As with most other forms of independent political activity in Russia, there has been a marked decline in large-scale labor organization over the past two decades. Part of the reason is that the state has co-opted official trade unions that inherited Soviet-era traditions. Today, these organizations serve largely to deliver favors and are frequently accused of siding with employers or the government in labor disputes.

Yet another reason, as the sociologist, Jeremy Morris, who does research on labor organization in Russia, told me in an interview is that draconian labor laws adopted in the early 2000s make it difficult to form unions and organize strikes legally. But even so, “just because you legislate against labor conflict doesn’t make it magically disappear,” he said.

Indeed, grassroots organizations have sometimes filled the space that official unions refuse to occupy. Many of these independent unions have been much smaller in membership numbers since they are usually formed on a professional basis, such as among autoworkers. They are also highly vulnerable to pressure and persecution from the state. In 2018, for example, authorities went after the Interregional Trade Union, known for its high-profile strikes at a Ford plant near Saint Petersburg, by dissolving the union under the country's “foreign agents” law, the first time the law was used against such an organization.
"In this context of limited capacity for labor organization from below, the Courier union stands out among the rest, both in terms of its aggressive approach to organizing and use of politicized language."
Courier got its start in June 2020 when food delivery workers from Delivery Club launched a strike over delays in payments for two months of work. Under pressure, the company capitulated and sent out the payments it owed workers. Since then, the union has organized numerous protests and strikes on issues ranging from wage decreases to financial penalties against workers for small infractions of rules.

Courier’s main organizer, Kirill Ukraintsev, who rose to fame as a leftist YouTuber before leading the union, was arrested in April of last year and charged for “violating the rules of assembly.” He remains in a holding prison to this day. Ukraintsev’s case serves as an important precedent as it effectively criminalizes labor protest and thus makes their prospects in the current political environment much more risky.

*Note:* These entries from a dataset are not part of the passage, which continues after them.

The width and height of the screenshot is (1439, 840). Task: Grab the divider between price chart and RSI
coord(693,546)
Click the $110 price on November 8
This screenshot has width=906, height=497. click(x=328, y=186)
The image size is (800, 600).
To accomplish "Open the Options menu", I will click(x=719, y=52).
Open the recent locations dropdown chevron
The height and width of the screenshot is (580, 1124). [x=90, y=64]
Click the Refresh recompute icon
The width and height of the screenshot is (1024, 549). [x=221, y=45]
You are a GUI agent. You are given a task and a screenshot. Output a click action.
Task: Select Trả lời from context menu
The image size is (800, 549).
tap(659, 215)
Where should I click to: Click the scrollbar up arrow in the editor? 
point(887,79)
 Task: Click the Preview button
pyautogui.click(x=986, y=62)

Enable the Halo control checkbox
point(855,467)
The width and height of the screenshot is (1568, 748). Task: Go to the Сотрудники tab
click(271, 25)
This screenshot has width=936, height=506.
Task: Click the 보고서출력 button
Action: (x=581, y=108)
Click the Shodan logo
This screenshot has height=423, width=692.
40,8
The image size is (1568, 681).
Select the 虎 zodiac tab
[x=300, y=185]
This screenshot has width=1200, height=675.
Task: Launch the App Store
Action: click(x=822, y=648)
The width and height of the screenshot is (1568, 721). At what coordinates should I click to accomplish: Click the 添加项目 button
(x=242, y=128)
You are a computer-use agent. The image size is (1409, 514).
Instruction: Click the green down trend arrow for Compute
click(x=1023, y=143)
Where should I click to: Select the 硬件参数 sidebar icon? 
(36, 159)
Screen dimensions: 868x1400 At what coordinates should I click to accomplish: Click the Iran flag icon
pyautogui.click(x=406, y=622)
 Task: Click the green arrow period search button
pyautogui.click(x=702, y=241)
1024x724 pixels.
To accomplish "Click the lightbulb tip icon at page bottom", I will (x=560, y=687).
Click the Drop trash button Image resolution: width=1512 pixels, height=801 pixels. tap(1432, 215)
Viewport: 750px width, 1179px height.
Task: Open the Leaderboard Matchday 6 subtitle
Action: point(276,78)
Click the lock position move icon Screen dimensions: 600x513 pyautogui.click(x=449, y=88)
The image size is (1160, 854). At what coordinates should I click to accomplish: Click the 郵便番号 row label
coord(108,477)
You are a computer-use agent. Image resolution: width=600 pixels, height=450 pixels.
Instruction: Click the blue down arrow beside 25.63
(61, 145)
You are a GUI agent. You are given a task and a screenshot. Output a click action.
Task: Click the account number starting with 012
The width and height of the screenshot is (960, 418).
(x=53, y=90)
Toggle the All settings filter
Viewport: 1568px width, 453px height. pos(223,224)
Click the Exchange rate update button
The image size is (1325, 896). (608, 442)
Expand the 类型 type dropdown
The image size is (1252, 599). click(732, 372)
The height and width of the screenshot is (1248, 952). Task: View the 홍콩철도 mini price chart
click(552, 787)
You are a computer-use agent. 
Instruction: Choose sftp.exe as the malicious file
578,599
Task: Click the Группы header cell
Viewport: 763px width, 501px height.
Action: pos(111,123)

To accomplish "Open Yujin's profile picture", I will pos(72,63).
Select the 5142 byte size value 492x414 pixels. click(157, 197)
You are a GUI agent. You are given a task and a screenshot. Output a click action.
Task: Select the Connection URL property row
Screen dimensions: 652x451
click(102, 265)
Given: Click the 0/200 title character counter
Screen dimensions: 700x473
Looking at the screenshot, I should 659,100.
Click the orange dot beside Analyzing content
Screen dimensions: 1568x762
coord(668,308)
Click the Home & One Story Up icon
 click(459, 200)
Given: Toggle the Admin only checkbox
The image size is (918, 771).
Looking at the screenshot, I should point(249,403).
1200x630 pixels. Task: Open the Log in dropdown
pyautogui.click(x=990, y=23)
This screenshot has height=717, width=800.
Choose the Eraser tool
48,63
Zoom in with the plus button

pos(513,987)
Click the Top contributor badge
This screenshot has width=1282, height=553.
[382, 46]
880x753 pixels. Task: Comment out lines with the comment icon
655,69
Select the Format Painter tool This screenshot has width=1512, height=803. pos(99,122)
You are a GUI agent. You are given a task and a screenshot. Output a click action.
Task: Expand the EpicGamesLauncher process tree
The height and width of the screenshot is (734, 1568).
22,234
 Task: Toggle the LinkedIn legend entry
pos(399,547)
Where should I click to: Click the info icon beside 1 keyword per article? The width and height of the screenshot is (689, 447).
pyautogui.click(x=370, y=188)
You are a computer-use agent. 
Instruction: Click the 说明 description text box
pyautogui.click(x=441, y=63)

Despite the coalition of government and corporate forces acting against Courier and its members, the union has managed to put pressure on some of Russia’s largest tech firms and secure meaningful victories for workers. As Morris said, the tactics used by the union “demonstrate that no matter how authoritarian and repressive Russia’s political system becomes, socially-conscious activists can find new and creative ways to circumvent obstacles thrown at them by the authorities.”